Two matched photos from the Paul Hiener Collection
These two photos appear sequentially in the Chattanooga Library collection but are given estimated years of 1910 for the left side and 1907 for the right. Aligning them in Photoshop revealed they were,in fact, a well-matched pair obviously taken at the same photo session.
Looking for clues as to what year these photos are actually from - The home of Dwight Preston Montague is seen completed on Cameron Hill. In another 1909 panorama, it is in the final stages of construction.
And most notably, the Hamilton National Bank building (now 1st TN) is not even under construction yet. It was completed in 1911. Source:Emporis
Painted ads on sides of buildings are numerous. Some are now famous in advertising history. The Uneeda Biscuit brand was one of the most successful branding campaigns the country had ever seen. Until 1899, to purchase soda crackers, one would take their chances with what was scooped out of the ‘cracker barrel’ of the general store. Crackers were sold straight from the barrels and boxes they arrived in. Naturally, the crackers near the top of the barrel were the freshest and best. Those toward the bottom were more questionable and likely to have been nibbled on by mice and insects.
The National Biscuit Company ended that unsanitary era with Uneeda Biscuit, a soda cracker enveloped in waxed paper inside a cardboard carton. This ‘in-er-seal’ packaging sparked a revolution in the food industry, changing the way foods were produced, distributed and sold. We still buy our favorite soda crackers from the same company, now named Nabisco.
The "Uneeda Boy"; was one of the most famous advertising icons in the world.
At the crest of Cameron Hill, a park named for Gen. Henry Van Ness Boynton (June 22, 1835 – June 3, 1905). Boynton was a Union General, newspaper correspondent, author, and was largely responsible for the creation of the Chickamauga-Chattanooga National Military Park. He also served as its first commissioner.

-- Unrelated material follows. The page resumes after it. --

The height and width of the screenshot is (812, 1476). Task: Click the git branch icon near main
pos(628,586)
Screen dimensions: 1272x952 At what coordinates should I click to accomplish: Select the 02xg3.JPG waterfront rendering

In 1904, a section of land on Cameron Hill was set aside for Boynton Park. The park included cannon emplacements, a pavilion, decorative water fountain, benches and plaques detailing civil war battles.
General Henry Van Ness Boynton
Chattanooga’s first power transmission lines are barely visible on the horizon. By November of 1913, electricity from Hales Bar Dam, 33 miles downstream, would be sent to the substation building at the corner of Henry and Carter Streets. The lines were 17.5 miles long.
The substation, long abandoned and considered a dangerous eyesore, is better known as Parkway Towers. It still shows evidence of its ‘powerful’ history with insulators and various steelwork protruding from the building.